Leigh Association F.C.
- Full name: Leigh Association Football Club
- Founded: 1882
- Dissolved: 1896
- Ground: Leigh Athletic Club Ground
- Secretary: J. H. H. Smith (1880s), W. A. Monks (1892–93), G. James (1893–95)
| Home colours |

= Leigh Association F.C. =

Defunct association football club in England

Leigh Association F.C. was an association football club from Leigh, Greater Manchester, active in the 19th century. The club's formal name was "Leigh Association" to avoid confusion with the already-existing Leigh rugby club.

==History==

The club was founded in 1882, as a winter activity of the Leigh Cricket Club, and after two years the football club separated from the cricket. Its sole entry to the Lancashire Senior Cup, in 1885–86, ended at the first stage with an 18–0 hammering at the vastly more experienced Blackburn Olympic. Leigh was not helped by only turning up with ten men, and the only touch Olympic goalkeeper Thomas Hacking had was in scoring a goal when he went upfield for a corner.

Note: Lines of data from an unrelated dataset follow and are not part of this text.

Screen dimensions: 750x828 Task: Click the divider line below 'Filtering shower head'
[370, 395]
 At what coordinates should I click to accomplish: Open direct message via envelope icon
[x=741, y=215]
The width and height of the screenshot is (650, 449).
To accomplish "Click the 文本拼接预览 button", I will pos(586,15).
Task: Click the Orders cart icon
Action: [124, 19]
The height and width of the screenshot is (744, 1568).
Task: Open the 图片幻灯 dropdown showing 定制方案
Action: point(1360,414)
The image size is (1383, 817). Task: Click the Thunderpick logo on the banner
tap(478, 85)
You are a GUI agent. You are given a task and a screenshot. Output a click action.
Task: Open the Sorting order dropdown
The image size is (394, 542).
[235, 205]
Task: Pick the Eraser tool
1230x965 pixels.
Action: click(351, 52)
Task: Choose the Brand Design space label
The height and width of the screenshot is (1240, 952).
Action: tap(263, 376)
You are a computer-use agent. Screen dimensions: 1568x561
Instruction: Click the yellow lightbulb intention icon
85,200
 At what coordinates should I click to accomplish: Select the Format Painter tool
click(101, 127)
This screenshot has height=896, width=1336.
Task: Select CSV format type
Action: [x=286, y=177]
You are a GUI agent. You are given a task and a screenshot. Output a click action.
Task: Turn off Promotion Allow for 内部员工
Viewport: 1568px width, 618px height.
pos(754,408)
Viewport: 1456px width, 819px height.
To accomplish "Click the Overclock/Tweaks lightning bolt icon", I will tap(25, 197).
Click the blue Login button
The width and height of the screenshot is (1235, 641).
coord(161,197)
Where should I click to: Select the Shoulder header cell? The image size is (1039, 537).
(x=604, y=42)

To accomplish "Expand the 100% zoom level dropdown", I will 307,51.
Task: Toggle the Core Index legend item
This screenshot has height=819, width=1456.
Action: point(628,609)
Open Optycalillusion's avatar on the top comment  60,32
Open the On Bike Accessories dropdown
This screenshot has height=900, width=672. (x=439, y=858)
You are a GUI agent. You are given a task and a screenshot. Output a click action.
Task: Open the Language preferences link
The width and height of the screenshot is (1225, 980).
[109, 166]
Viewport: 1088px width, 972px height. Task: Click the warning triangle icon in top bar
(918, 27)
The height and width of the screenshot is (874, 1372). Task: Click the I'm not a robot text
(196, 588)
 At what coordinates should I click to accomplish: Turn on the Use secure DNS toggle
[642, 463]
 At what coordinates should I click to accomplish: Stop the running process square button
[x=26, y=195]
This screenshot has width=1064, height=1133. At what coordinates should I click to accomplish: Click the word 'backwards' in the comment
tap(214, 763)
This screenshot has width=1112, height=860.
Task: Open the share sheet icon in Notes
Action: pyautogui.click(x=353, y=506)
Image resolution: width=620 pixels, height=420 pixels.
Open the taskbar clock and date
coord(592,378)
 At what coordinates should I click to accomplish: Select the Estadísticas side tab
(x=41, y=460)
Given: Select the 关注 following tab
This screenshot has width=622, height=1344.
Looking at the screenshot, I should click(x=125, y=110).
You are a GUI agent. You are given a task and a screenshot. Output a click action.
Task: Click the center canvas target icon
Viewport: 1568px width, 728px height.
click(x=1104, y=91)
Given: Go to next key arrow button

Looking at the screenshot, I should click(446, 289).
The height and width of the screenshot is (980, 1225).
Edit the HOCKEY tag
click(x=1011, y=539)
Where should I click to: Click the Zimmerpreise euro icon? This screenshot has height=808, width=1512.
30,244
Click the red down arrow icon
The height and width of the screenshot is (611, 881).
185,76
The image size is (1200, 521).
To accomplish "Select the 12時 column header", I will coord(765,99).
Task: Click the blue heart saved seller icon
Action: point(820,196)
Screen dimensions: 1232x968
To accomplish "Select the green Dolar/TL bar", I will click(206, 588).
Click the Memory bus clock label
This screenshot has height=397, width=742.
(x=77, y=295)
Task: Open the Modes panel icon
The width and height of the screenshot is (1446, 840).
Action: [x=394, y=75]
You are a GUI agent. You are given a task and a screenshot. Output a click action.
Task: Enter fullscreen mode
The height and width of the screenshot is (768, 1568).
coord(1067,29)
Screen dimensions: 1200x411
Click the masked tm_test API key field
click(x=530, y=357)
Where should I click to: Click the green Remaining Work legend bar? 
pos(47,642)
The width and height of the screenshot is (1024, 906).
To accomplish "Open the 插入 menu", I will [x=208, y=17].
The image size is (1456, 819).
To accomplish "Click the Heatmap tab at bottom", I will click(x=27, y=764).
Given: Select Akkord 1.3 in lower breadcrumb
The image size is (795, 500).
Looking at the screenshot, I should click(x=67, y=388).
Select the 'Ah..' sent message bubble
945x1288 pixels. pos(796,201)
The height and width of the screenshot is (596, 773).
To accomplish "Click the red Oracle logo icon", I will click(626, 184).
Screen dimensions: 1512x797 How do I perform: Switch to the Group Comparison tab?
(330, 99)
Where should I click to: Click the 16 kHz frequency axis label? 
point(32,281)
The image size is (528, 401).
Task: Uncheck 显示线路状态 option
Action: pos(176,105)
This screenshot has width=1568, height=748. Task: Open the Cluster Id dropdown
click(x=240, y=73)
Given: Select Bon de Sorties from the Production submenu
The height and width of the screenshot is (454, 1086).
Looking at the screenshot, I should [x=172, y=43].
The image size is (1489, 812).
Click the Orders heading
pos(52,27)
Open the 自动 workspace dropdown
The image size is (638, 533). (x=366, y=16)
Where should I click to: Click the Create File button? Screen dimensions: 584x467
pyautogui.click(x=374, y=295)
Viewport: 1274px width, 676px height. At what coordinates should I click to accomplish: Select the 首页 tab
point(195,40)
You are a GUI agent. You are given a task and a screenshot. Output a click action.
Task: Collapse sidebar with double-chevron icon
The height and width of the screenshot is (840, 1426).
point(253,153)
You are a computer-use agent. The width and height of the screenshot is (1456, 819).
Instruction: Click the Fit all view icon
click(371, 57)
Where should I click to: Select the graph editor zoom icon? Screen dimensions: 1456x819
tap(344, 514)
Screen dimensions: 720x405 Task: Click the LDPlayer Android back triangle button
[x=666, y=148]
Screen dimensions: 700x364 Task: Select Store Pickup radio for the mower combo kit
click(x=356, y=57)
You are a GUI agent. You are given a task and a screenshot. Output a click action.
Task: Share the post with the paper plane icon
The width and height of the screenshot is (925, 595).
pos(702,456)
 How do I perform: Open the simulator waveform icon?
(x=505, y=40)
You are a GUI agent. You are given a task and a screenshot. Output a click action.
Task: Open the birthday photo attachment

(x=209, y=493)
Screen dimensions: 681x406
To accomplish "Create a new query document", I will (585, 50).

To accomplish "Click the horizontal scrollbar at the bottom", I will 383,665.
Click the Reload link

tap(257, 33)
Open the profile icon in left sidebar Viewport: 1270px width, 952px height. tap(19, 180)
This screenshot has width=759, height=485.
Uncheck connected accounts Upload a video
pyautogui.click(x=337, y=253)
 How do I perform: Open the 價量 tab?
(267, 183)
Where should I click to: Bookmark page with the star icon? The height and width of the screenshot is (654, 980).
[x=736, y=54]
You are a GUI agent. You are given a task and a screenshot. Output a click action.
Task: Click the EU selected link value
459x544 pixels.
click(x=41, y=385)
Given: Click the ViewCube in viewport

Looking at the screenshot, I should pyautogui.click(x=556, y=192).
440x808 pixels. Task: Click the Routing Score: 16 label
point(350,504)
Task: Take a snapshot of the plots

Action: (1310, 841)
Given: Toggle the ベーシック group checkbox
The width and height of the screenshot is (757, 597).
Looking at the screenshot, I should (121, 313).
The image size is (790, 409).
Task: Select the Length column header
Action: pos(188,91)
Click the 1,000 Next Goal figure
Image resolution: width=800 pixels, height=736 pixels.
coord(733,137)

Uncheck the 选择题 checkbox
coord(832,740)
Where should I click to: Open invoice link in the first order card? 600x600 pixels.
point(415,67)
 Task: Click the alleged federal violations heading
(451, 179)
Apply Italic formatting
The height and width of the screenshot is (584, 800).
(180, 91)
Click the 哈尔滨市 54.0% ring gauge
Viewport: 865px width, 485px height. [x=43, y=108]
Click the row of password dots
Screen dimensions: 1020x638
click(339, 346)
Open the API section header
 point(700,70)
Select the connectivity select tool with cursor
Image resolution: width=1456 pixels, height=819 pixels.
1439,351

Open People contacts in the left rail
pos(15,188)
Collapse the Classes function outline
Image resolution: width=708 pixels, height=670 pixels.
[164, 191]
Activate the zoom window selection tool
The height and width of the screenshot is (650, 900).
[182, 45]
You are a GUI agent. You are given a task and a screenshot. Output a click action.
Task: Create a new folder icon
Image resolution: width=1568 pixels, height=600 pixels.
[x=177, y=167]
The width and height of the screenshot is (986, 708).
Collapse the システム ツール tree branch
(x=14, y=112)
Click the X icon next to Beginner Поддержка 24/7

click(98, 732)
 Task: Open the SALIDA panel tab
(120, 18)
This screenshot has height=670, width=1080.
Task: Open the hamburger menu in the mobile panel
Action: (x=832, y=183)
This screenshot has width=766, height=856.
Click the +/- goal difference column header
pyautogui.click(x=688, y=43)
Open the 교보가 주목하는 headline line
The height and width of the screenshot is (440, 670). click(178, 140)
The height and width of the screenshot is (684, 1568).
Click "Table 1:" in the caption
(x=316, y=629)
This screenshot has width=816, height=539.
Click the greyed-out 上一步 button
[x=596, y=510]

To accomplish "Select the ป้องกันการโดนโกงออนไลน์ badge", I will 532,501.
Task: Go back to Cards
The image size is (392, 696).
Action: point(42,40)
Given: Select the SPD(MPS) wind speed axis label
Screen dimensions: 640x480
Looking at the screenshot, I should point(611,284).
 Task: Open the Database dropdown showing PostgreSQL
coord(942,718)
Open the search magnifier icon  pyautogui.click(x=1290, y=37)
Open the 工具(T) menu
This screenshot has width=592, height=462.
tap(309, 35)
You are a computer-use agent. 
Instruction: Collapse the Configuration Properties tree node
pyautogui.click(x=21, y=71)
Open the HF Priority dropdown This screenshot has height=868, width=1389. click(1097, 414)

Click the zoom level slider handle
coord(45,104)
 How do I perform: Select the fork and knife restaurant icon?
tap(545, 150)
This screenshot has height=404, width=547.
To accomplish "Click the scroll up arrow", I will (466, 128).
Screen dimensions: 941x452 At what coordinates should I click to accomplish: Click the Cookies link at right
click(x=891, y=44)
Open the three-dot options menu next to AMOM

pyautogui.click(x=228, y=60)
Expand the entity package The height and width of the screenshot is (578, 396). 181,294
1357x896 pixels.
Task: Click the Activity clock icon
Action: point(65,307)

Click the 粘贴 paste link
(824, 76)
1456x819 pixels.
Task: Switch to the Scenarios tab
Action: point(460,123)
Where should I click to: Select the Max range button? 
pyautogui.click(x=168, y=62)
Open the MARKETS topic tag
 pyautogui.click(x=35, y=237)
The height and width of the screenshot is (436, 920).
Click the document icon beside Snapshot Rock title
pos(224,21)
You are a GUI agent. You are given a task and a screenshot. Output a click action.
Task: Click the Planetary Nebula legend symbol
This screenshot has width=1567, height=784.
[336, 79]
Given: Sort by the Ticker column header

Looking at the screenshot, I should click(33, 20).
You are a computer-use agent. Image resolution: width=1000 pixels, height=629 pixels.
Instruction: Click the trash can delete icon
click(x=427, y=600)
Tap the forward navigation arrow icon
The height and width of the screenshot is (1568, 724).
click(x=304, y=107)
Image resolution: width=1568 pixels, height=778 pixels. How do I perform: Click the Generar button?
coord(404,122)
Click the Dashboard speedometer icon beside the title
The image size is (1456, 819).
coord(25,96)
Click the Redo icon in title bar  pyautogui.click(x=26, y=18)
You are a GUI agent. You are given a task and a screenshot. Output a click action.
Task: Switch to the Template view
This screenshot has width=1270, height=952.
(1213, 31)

Leigh was a founder member of the Lancashire Alliance (called the Lancashire Junior League in its first season) in 1889, finishing runner-up in 1889–90, but winning the title in 1890–91; the acrimony between Leigh and previous champions Hindley was such that, at a home game in January 1891, a Hindley mob attacked a referee after he disallowed two Hindley goals for offside. The replacement referee, Doctor Pemberton, one of the founder members of Leigh and who previously played on the right wing for the club, died the following month of pneumonia.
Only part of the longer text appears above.